There are two basic approaches to Gruul. One can build the deck around Warriors, or around base green. There’s also a base-red version with a tiny splash, but to me that’s just a red deck and doesn’t count.

The Warriors lists are clearly strong against red and white if they run a bunch of removal spells. Your creatures fight so much better, and you don’t fall far behind given where your curve lies. The worry is how well it plays against Esper. You have a lot of haste, and your creatures hit hard, but your removal spells are not that useful so a balance needs to be struck. Despite all worries, I was told during my scramble to prepare that this ‘traditional’ Gruul deck is considered advantaged against Esper. I’m not sure that’s true, but it seems not highly disadvantaged and that should be good enough.

The green-based lists splash red and are based around Steel-Leaf Champion to varying degrees. These decks tried going up to Ghalta, Primal Hunger off the back of Nullhide Ferox. I don’t think one needs to go that big, as I’ve had no problems overpowering people without resorting to 12/12s. By going large, you force over-commitment to the board and open yourself up to sweepers, while Esper still has Mortify and Teferi, Hero of Dominaria as direct responses.

My guess is that this was a large part of why the green decks did poorly.
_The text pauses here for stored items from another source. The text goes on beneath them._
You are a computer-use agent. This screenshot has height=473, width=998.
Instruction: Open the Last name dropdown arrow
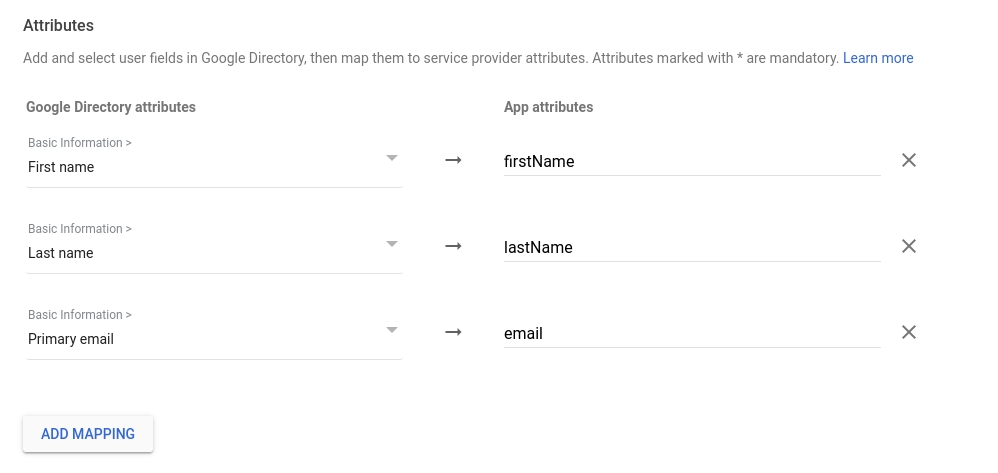tap(392, 244)
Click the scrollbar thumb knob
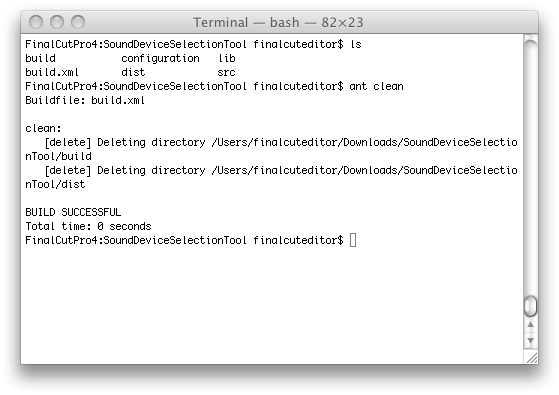This screenshot has width=559, height=395. (x=530, y=306)
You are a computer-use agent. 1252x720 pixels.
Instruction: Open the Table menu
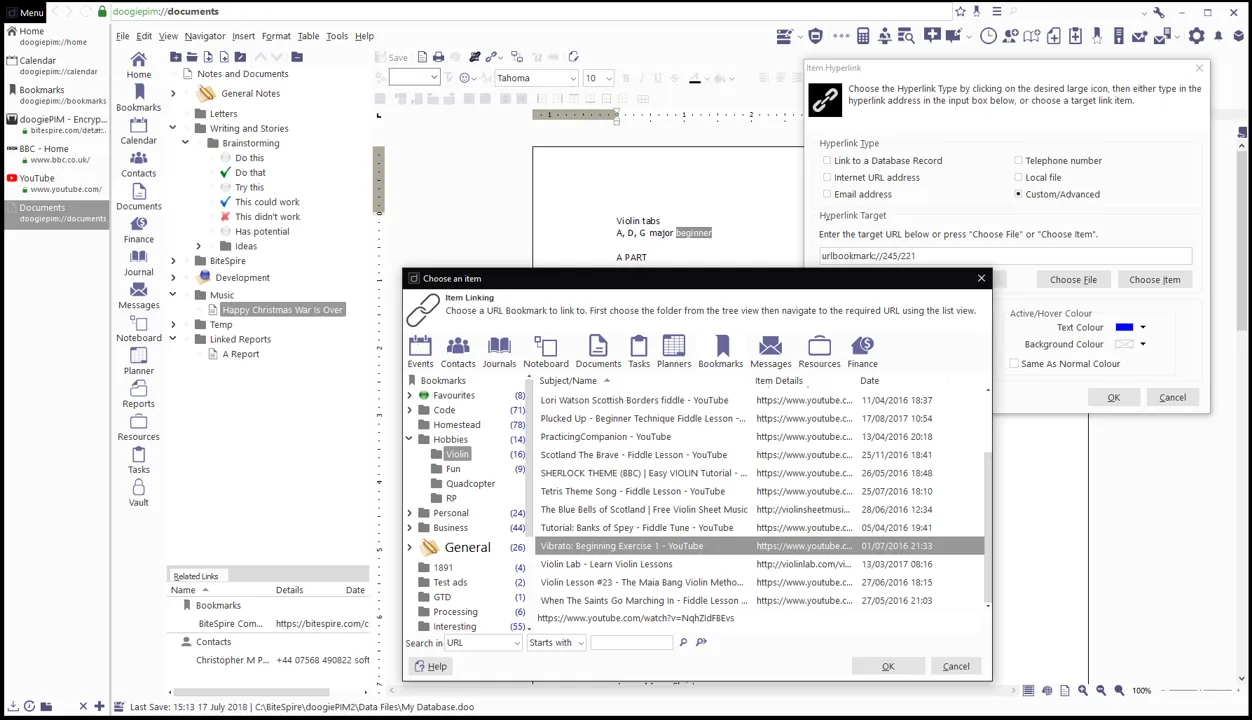308,36
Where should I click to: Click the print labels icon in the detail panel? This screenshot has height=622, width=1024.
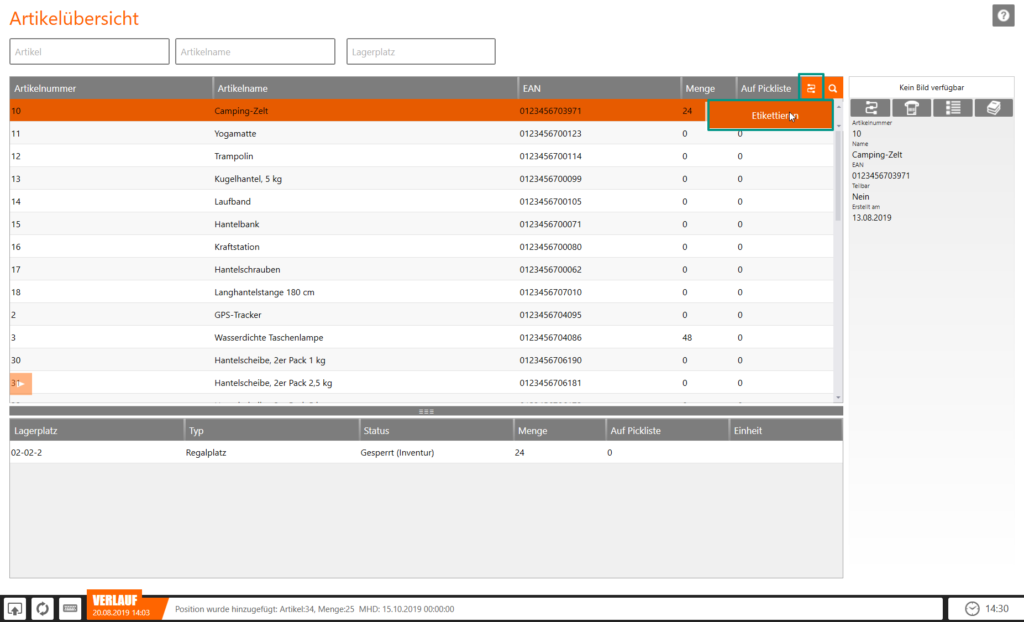(x=993, y=107)
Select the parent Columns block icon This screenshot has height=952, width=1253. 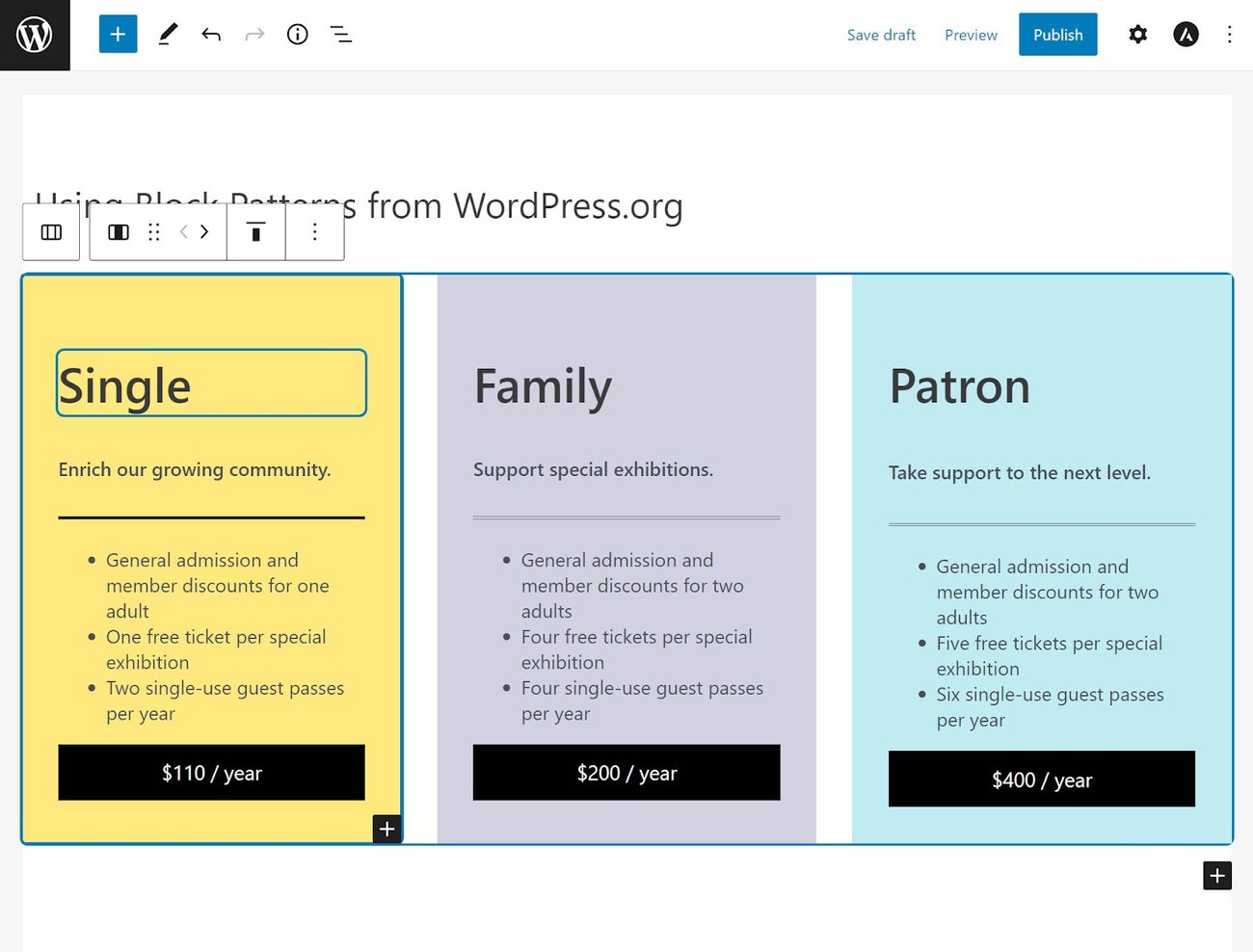coord(51,231)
They also seem to have been chosen by players who expected a different metagame to emerge, and who have less history with and are less comfortable with Magic Arena. These players knew some things others didn’t, but also didn’t know things others did, and made detail choices that didn’t fit the situation.

My choice remains my build of Gruul, as played by Brian-David Marshall. See the guide here [TODO]. The only question is Lava Coil. Lava Coil is purely dead against Esper, but is important to stopping Rekindling Phoenix out of warrior Gruul. I was worried that if we got rid of Lava Coil, we’d be afraid of the semi-mirror, although it isn’t obvious we’d need to be given that otherwise things line up quite well. Without those two copies of Lava Coil, the Esper decks that actually showed up are decks you’re not unhappy to play against at all.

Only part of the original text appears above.